"Parmakla gösterilen en büyük bir dâhi, ancak umumî bir istidadı ihya ve umumî bir hasleti ikaz ve umumî bir hissi inkişaf ettirebilir." İzah eder misiniz?
Değerli Kardeşimiz;
"Dördüncü nükte: Evet, tehditlerle, korkularla, hilelerle efkâr-ı âmmeyi başka bir mecrâya çevirtmek mümkün olur. Fakat tesiri cüz'îdir, sathîdir, muvakkat olur. Muhakeme-i akliyeyi az bir zamanda kapatabilir."
"Amma irşadıyla kalblerin derinliklerine kadar nüfuz etmek, hissiyatın en incelerini heyecana getirmek, istidatların inkişafına yol açmak, ahlâk-ı âliyeyi tesis ve alçak huyları imha ve izale etmek, cevher-i insaniyetten perdeyi kaldırıp hakikati teşhir etmek, hürriyet-i kelâma serbestî vermek, ancak şua-ı hakikatten muktebes harikulâde bir mucizedir."

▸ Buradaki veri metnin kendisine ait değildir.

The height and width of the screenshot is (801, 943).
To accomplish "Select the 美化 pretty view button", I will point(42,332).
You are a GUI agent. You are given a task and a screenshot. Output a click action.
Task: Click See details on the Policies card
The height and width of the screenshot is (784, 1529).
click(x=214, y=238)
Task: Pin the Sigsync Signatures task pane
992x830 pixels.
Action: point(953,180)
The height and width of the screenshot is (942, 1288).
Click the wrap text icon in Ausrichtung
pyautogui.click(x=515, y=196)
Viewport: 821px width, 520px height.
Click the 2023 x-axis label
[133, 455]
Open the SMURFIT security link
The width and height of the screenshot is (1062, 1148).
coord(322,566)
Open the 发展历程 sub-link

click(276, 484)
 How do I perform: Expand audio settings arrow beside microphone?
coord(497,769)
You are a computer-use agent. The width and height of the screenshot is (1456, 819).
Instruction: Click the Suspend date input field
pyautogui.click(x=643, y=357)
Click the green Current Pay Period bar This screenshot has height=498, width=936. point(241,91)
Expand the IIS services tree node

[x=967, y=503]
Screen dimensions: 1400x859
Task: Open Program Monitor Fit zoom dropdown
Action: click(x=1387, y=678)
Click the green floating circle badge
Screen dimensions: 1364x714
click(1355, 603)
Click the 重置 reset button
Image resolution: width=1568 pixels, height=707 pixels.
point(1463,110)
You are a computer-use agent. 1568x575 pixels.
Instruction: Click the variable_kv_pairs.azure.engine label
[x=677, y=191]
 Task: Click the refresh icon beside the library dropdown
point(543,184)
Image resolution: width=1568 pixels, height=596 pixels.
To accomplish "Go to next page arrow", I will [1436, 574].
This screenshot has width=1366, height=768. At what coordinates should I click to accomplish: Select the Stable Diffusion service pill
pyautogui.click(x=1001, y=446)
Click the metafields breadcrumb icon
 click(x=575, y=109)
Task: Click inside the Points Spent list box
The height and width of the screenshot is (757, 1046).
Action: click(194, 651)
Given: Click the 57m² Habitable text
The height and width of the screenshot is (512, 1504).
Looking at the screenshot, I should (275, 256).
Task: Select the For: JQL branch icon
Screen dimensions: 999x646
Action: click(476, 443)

"Evet, Asr-ı Saadetten evvelki zamanlarda kalb katılığı ve merhametsizlik öyle bir hadde baliğ olmuştu ki, kocaya vermekten âr ederek kızlarını diri diri toprağa gömerlerdi! Asr-ı Saadette İslâmiyetin doğurduğu merhamet, şefkat, insaniyet sayesinde, evvelce kızlarını gömerlerken müteessir olmayanlar, İslâmiyet dairesine girdikten sonra karıncaya bile ayak basmaz oldular. Acaba böyle ruhî, kalbî, vicdanî bir inkılâp hiçbir kanuna tatbik edilebilir mi? Bu nükteleri ceyb-i kalbine soktuktan sonra, bu noktalara da dikkat et:"
"1. Tarih-i âlemin şehadetiyle sabittir ki, parmakla gösterilen en büyük bir dâhi, ancak umumî bir istidadı ihya ve umumî bir hasleti ikaz ve umumî bir hissi inkişaf ettirebilir. Eğer böyle bir hissi de ikaz edememiş ise sa'yi hep hebâ olur..."(1)
Bir meselenin anlaşılabilmesi; ancak siyak ve sibak uyumunun takibi ile mümkündür. Bugünkü tabirle; konular ancak konu bütünlüğü ile anlaşılır. Üstad'ın yukarıda da ifade ettiği gibi; bir cemaatin fikrini korku ve hile vasıtası ile başka bir mecraya yani farklı bir fikre çevirmek; cüz’î, sathî ve geçicidir; küllî, derin ve daimî olamaz. Tehdit, cebir ve baskı ile insanların fikri ve muhakemesi çok kısa bir zaman iptal edilebilir.
Amma bir insan, umumî efkârı küllî, derin ve daimî olarak değiştiriyor ise; bu onun takati ve kudreti dâhilinde olamaz. Olsa olsa mu’cize eseri olur. Peygamber Efendimiz (asm)'in adetlerine mutaassıp ve vahşi bir cemiyeti; küllî, derin ve daimî olarak değiştirmesi ancak mu’cize ile izah edilebilir.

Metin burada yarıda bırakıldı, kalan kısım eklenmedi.